Fit in your cross-training
If you’re already struggling to squeeze three or four runs a week into your schedule, don’t worry about adding in other aerobic activities. But once you have a running habit, workouts such as swimming, cycling or rowing can boost your fitness without the impact of running. And by engaging different muscle groups, you can correct imbalances and develop all-round strength. ‘This can increase your longevity as a runner,’ says Mayer. And if you do get injured, you’ll also have a familiar option for maintaining fitness.
1/ Stay consistent
A regular gym class is an easy way to fit in cross-training. And if you prefer going solo, set a regular date and location, such as a local cycling route once a week, to help the habit to form.
2/ Be realistic
Don’t set yourself up for failure by choosing a class you’ll have to rush to attend. Find an option that suits your schedule.
3/ Choose wisely
Chasing a PB? Go with a type of cross-training that mimics running, such as pool running.
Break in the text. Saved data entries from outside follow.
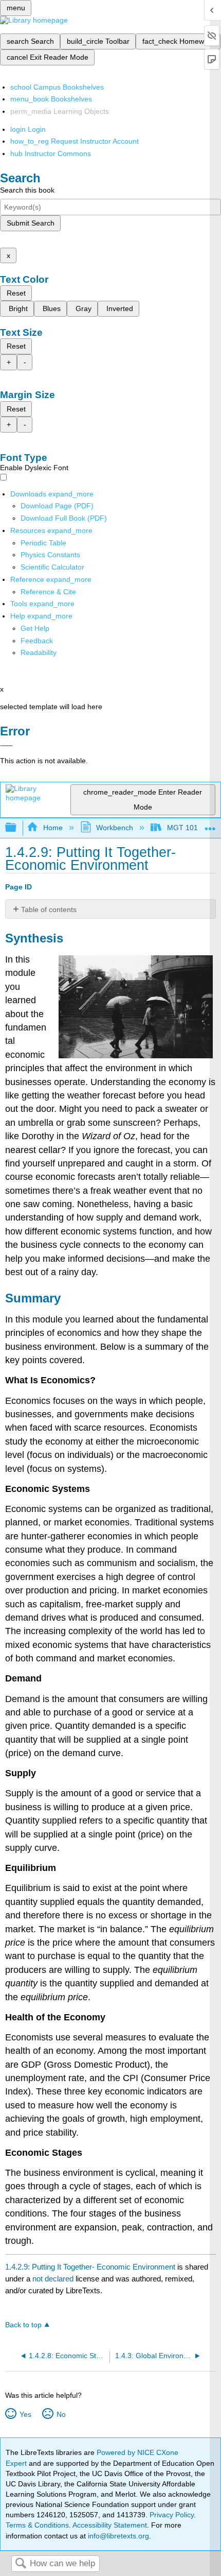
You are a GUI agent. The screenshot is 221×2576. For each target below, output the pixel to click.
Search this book (27, 190)
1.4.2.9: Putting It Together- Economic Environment (90, 2266)
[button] (37, 641)
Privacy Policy (172, 2515)
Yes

If, however, your goal is overall fitness, select an activity that’s very different, such as swimming or cycling, says Mayer.
4/ Keep it easy
Treat cross-training like an aerobic recovery day; schedule it after hard running days and keep your effort level low enough to carry on a conversation, says Mayer. But if you’re injured and can’t run, feel free to cross-train harder to maintain fitness.